The Future of the FOIA
People took to the streets of New York City in protest in February 2017 after the White House denied access to several major U.S. media outlets, including CNN and The New York Times, to an off-camera briefing. KENA BETANCUR/AFP/Getty Images

If history is any indicator, the FOIA will continue to evolve. Maxson notes the CEI v.
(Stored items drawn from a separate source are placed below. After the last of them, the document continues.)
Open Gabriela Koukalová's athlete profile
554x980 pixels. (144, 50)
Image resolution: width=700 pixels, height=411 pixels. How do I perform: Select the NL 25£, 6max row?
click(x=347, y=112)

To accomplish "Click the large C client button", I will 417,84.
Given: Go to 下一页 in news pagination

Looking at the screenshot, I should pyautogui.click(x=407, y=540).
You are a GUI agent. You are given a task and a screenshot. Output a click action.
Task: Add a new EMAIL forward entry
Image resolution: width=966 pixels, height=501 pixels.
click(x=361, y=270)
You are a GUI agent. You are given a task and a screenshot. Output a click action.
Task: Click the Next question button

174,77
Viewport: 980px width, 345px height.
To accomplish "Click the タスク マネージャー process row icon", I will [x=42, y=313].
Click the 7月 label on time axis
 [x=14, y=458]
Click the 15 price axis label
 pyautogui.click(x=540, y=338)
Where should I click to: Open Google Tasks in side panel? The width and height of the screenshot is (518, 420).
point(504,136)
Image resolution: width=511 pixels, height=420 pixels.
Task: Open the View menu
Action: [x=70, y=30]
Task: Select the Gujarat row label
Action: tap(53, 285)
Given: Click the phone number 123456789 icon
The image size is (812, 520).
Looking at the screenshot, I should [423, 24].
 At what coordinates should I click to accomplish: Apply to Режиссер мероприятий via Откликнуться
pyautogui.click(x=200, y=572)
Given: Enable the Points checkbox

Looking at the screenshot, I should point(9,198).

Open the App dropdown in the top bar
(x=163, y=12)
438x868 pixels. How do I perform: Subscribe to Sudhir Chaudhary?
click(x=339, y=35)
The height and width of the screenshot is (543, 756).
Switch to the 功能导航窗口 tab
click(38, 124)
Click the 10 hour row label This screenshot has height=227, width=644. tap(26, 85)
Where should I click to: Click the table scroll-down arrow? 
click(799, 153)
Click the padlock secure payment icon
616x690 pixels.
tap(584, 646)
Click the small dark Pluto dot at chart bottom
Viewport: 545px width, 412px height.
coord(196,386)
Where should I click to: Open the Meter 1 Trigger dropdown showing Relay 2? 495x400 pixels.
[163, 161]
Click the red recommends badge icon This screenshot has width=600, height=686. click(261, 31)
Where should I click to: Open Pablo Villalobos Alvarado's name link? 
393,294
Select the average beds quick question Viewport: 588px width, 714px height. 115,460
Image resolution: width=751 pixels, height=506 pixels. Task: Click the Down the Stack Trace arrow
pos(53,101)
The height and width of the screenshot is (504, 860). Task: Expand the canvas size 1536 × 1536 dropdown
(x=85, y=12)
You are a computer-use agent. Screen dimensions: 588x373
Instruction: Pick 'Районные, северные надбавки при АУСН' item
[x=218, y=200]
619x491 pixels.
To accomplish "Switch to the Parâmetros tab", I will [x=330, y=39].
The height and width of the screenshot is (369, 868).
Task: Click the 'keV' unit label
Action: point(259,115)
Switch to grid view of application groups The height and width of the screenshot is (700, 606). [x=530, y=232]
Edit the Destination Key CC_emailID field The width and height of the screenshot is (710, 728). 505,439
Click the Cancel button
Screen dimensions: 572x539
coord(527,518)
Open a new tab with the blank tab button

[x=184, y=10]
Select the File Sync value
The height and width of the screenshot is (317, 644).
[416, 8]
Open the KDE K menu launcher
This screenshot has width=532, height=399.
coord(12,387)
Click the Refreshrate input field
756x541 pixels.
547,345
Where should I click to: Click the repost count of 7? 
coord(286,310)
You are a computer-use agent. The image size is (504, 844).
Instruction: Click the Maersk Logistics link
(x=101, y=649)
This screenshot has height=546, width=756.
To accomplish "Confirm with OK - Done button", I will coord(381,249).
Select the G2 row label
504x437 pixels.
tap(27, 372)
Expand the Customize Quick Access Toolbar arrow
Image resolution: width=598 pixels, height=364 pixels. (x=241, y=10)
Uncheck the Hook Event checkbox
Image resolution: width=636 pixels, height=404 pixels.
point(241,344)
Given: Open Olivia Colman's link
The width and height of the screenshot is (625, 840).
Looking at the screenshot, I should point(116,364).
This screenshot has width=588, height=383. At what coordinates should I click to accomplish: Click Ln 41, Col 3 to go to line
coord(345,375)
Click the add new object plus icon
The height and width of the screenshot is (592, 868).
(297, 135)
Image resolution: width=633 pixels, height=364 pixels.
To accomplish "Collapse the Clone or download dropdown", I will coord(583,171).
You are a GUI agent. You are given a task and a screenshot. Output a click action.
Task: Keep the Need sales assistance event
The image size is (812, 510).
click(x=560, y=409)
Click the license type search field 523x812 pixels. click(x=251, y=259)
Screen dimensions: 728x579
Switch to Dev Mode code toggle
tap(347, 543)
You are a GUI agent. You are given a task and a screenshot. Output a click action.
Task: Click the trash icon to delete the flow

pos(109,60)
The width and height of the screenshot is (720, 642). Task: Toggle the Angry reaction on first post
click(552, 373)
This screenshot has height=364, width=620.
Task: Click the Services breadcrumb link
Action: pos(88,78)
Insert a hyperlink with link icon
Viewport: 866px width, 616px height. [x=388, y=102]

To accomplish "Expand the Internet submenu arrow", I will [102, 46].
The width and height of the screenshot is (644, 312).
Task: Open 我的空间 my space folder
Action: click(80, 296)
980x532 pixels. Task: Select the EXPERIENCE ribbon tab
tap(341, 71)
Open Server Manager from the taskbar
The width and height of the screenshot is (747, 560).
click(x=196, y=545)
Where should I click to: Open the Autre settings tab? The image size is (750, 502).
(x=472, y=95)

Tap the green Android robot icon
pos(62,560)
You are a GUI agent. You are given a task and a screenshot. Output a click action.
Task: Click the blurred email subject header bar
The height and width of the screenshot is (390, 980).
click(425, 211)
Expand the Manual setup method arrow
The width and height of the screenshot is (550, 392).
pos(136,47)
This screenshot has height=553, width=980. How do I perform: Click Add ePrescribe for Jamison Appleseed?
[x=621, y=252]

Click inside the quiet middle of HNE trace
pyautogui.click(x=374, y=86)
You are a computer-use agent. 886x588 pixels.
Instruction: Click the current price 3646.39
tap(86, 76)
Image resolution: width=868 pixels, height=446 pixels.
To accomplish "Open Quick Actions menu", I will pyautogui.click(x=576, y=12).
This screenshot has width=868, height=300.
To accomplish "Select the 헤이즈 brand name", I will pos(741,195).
OSTP case in particular could be indicative of FOIA's ongoing evolution. "Simple self-report of important information will not suffice," she says. "As with other realms of government activity in the Trump era, the future of FOIA will likely require that we look to the courts to uphold a higher standard of American ethics."

As the U.S. moves forward under a new administration, many are wondering how else the FOIA will change over the next four years and beyond.

Peters addressed the question of whether President Donald Trump could change the FOIA in a piece he wrote in October 2016 for Columbia Journalism Review, writing "He alone couldn't amend the law, but he could affect its implementation." Peters explains that Trump has the power to influence​ how​ statutes ​and amendments are applied, and his pick for attorney general (which we now know is Jeff Sessions) may allow him to influence the government's legal arguments regarding the FOIA [source: Peters].

But in his email Peters' says his biggest worries about the future of FOIA are regarding the media's role in uncovering important information. "I wrote a ​piece​ about the biggest ​modern ​threat to U.S. press freedom​," he says, referencing his article about government secrecy and a free press published in early 2016. "I said it was ​'government attempts to shield information and events from public view' — that's my broad concern for the FOIA."